Pick up the news story about the New York lottery winner who died of cancer after its last sentence and continue writing it.

**Exercise text:**
• • •

N.Y. man dies from cancer 3 weeks after winning $1M lottery
When Donald Savastano cashed in his winning $1-million US lottery ticket last month, he told local TV station WBNG he was going to use the money to "invest for the future."
That future, however, was cut tragically short.
Savastano, a 52-year-old self-employed carpenter from Sydney, N.Y., died on Jan. 26 after what his obituary calls "a recent diagnosis" of stage 4 cancer.
"It was really, really sad," Danielle Scott, the Mirabito cashier who sold him the winning ticket in nearby Masonville, N.Y., told As It Happens guest host Helen Mann.
"He didn't even get time to enjoy any of the money."
Scott remembers the day he bought the winning ticket, she said.
She said he scanned the "Merry Millionaire" in the store, then made a sound, like "Uhh."
'I go, 'What, did you win money?' And he said, 'Did I win money? I won a million dollars!'" she said. "It was really exciting."
Immediately, she said, he started making plans for the future.
"He was planning on getting a very nice, cool truck. He wanted to go on vacation because he worked his whole life. And he wanted to use it as a retirement plan," she said.
'He could finally afford to go' to the doctor
A week later, she said a friend of Savastano's stopped by the store with some distressing news.
"They told me that he had gone to the doctor because he hadn't been feeling well and he could finally afford to go," she said. "He was self-employed, a contractor, so he didn't have any insurance."

• • •

**Data extract:**
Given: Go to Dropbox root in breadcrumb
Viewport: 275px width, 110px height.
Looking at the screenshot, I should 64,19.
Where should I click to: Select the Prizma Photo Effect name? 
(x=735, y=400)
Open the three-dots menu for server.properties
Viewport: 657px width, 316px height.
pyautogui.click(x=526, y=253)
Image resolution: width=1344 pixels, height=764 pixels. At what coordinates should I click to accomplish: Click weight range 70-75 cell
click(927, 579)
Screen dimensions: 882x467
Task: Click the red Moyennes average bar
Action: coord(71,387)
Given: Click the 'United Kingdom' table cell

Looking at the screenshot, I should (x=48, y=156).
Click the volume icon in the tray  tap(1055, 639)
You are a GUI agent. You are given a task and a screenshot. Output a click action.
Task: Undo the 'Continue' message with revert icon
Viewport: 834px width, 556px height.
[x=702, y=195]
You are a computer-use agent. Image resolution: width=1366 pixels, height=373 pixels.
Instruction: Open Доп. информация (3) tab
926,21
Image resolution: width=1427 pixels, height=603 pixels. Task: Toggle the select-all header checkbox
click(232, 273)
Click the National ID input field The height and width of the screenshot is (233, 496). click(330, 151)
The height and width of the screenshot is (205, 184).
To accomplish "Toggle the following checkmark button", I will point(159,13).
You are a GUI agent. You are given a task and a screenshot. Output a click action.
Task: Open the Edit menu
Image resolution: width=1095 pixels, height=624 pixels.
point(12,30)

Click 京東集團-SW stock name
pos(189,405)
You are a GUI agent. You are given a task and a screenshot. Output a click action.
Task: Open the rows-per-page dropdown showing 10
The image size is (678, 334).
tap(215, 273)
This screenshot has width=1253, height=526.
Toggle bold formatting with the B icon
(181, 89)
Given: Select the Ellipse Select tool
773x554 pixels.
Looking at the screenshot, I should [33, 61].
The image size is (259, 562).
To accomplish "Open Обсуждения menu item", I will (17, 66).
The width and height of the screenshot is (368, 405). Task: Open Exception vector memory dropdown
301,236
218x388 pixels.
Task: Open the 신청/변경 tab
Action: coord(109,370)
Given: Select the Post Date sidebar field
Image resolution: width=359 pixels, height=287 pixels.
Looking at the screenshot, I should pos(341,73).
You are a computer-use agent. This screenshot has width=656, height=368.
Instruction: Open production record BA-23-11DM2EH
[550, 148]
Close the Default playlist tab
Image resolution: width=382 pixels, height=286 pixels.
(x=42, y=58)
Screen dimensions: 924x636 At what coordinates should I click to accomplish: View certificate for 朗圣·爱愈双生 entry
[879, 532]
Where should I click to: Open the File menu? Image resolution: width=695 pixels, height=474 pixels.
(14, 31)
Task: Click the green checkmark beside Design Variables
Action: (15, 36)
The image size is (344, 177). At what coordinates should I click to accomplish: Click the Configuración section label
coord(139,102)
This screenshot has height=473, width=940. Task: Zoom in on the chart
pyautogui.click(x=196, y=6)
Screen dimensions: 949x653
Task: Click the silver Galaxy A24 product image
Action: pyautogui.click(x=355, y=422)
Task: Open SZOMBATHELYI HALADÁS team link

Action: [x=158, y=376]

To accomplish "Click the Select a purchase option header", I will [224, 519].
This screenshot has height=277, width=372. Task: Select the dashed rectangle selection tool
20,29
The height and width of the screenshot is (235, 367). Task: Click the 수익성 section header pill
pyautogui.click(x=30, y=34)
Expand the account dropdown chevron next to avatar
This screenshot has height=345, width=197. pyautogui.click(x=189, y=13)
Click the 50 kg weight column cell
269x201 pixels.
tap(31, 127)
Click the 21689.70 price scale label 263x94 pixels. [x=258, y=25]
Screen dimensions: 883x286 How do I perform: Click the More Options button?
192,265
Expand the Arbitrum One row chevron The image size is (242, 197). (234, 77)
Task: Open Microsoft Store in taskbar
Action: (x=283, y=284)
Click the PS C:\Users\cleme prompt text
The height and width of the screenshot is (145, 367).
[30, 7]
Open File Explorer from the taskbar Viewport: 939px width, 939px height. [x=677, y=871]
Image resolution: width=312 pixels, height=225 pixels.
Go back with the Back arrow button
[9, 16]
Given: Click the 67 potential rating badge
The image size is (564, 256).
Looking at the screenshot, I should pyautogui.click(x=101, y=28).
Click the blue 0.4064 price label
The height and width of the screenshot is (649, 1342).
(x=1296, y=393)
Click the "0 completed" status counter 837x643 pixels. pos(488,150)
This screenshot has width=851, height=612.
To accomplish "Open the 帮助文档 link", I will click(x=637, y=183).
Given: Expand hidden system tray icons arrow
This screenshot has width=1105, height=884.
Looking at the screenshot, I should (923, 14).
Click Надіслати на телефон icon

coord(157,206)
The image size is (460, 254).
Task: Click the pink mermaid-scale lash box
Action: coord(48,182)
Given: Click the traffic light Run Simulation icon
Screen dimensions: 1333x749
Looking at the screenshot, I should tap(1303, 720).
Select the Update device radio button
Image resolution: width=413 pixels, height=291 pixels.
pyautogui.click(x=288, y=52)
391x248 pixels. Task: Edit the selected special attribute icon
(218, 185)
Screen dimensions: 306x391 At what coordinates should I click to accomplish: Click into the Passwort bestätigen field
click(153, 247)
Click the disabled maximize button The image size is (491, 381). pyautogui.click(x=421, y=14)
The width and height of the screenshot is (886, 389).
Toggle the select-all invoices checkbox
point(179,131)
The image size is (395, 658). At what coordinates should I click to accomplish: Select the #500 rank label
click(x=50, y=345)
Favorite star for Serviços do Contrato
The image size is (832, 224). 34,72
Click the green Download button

• • •

**Written response:**
He was diagnosed with brain and lung cancer, the friend told her, and was undergoing aggressive chemotherapy treatment.
"I was really hoping that maybe the money was going to end up saving his life," she said.
But soon after, she learned that he died just over three weeks after his big win.
As It Happens was unable to reach Savastano's friends or family for comment.
'A big heart'
Savastano's obituary says he died "suddenly ... after a recent diagnosis of stage 4 cancer."
"He was known for his high-quality work and perfectionism. He always tried to reach out and help those he could by teaching them 'the right way to do things,'" it reads.
He leaves behind his mother, four brothers and two sisters, as well as his girlfriend of 12 years, Julie Wheeler, and her two sons, Alex and Kaspar Gray.
Scott said she didn't know him well, but that they had many friends in common.
"I've heard nothing but wonderful things about what a hard worker he was and that he was a good, caring person and had a big heart," she said.